Sat. Nov 2nd, 2024

On this day in 1942 Executive Order 9066 was issued. That is, the infamous presidential/executive order that, validated by America’s state of war, gave a president (FDR) the power to consign various ethnic groups (see: the Japanese) to internment camps. Not too coincidentally, the individuals targeted happened to be Americans belonging to the ancestry the U.S. was concurrently fighting in WW II (the aforementioned Japanese, as well as Germans and Italians). Over 100,000 Japanese-Americans were spirited away to these camps. Not unlike the concentration camps, one thinks about this period in history and thinks (hopes?) it was far back in our past. Considering the 20th Century was already half-over puts it in immediate, and painful, perspective. About sixty years ago, millions of Jews were being slaughtered in Germany and tens of thousands of Japanese-Americans were being forcibly sent to internment camps. Less than two generations. On good days, we look at this and say “how could it have happened?”. On other days, we look at Guantanamo and it’s difficult to feel too proud of the progress we’ve supposedly made.   

This picture has haunted me ever since I first saw it, over a decade ago.
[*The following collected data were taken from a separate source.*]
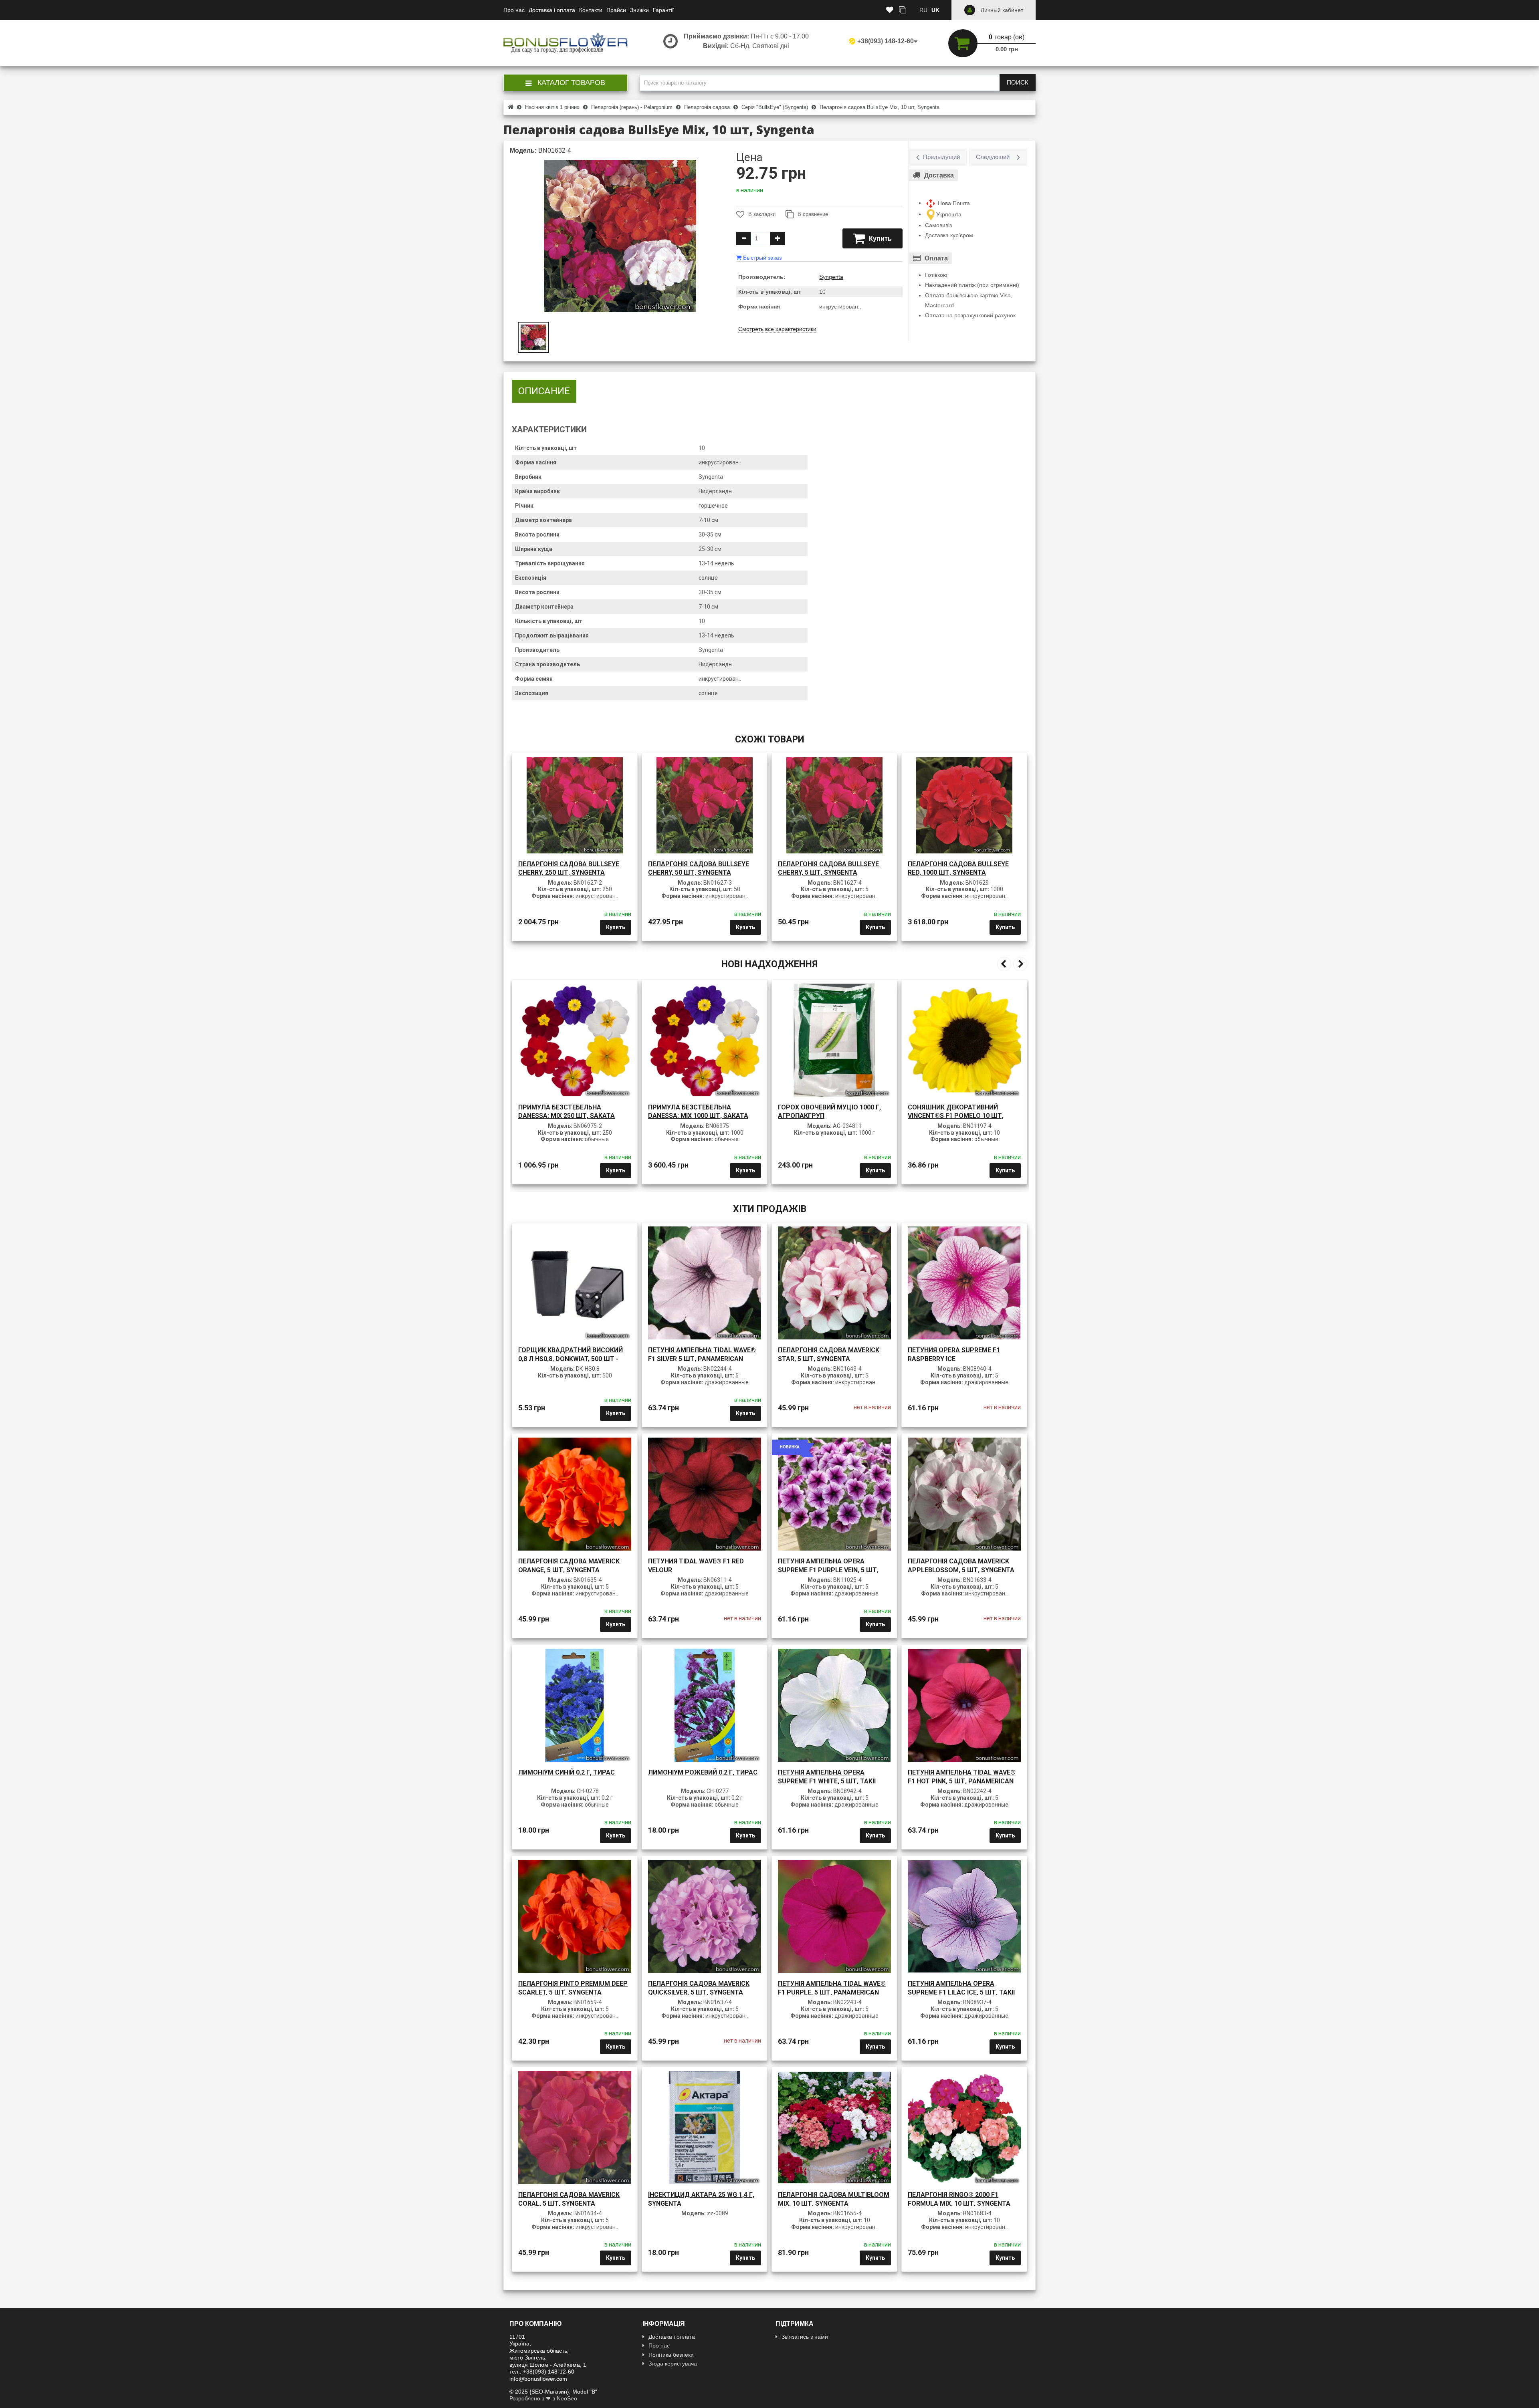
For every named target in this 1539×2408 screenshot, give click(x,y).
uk (935, 10)
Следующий (993, 156)
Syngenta (831, 277)
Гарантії (663, 10)
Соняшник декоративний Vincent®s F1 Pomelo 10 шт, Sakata (826, 1115)
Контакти (590, 10)
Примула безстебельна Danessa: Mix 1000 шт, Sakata (568, 1111)
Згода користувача (672, 2363)
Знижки (639, 10)
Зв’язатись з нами (805, 2336)
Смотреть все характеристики (777, 329)
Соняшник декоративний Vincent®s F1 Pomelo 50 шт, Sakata (956, 1115)
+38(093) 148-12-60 (885, 41)
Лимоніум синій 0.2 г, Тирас (566, 1772)
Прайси (616, 10)
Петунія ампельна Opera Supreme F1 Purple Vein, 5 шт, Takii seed (828, 1569)
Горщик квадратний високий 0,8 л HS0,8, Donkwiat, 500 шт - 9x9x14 (570, 1358)
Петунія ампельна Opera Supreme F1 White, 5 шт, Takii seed (827, 1781)
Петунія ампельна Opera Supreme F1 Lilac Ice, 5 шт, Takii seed (961, 1992)
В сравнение (813, 214)
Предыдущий (941, 156)
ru (923, 10)
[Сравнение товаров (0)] (902, 10)
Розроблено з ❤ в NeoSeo (543, 2398)
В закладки (762, 214)
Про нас (514, 10)
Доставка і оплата (552, 10)
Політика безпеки (671, 2355)
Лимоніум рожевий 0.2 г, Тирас (702, 1772)
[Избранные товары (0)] (889, 10)
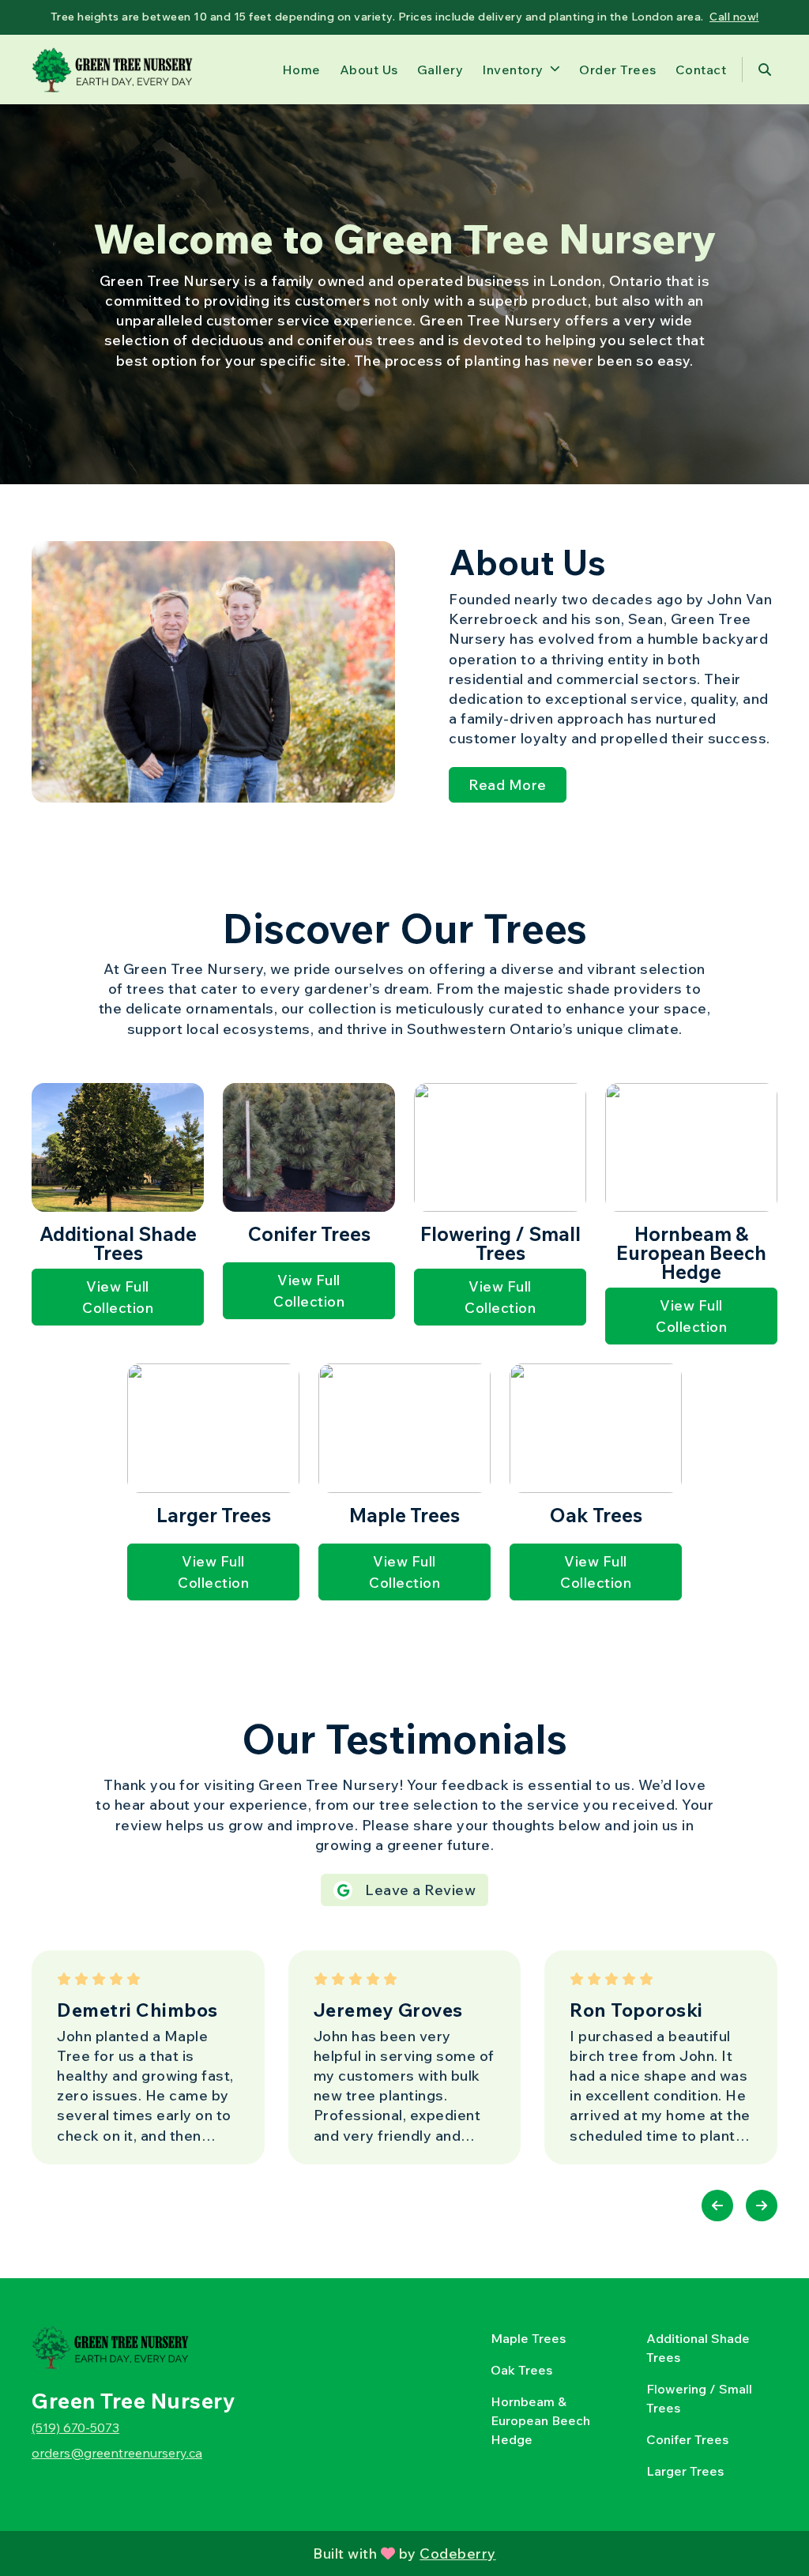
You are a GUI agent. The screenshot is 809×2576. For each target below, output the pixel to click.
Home (301, 69)
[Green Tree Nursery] (113, 69)
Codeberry (458, 2553)
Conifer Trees (687, 2439)
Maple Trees (528, 2338)
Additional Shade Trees (698, 2347)
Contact (701, 69)
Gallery (440, 69)
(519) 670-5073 (75, 2427)
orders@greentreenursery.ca (117, 2453)
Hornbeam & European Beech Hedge (540, 2420)
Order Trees (618, 69)
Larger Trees (685, 2471)
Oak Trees (521, 2370)
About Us (369, 69)
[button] (717, 2205)
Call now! (734, 16)
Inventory (513, 69)
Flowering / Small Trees (699, 2398)
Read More (507, 785)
A Japanese family, en route to an internment camp. Neither defiant nor indignant (they could not afford to be), they are quite obviously eager to illustrate their solidarity. Acquiescence. Approbation. The miniature American flags, the victory signs, the smiles. The fear behind those forced gestures. (Not forced because they were fake, but because they were obligatory; imperative as the bare minimum to ensure that the worst was not automatically assumed.) Look closely at how the father sets the tone: he understands the score. Smile, this is your life. The kids are either too old to protest (the older daughter) or too young to fake it (the son). But it’s the young girl in the middle (middle of the picture, middle child in the family) that conveys the intolerable hypocrisy and inhumanity of the situation: she is the only one without a smile on her face or a flag in her hand. She is old enough to understand, but young enough to be understandably petulant about her circumstances. No matter her age, she knows this unwilling exodus is unnatural, unacceptable. And her face (more than a million subsequent words decrying the conditions that led to this embarrassing moment in U.S. history) is able to convey the very human cost of counterproductive policies begat by hysteria.

Never again, one thinks, looking at that picture. It was unfortunate, but that was half a century ago, we’ve evolved into e-mail and instant communication across the globe, certainly we shan’t act that rashly again. Surely we’ve seen enough of this appalling history to ensure that it’s never repeated. Obviously we have made amends and are stronger, as a nation, for what we commissioned in the name of national security. Clearly we could never dive into the deep end again, indulging the uglier side of our collective sensibility. Fortunately we’ve come a long way since the dark ages of our (parents’) infancy.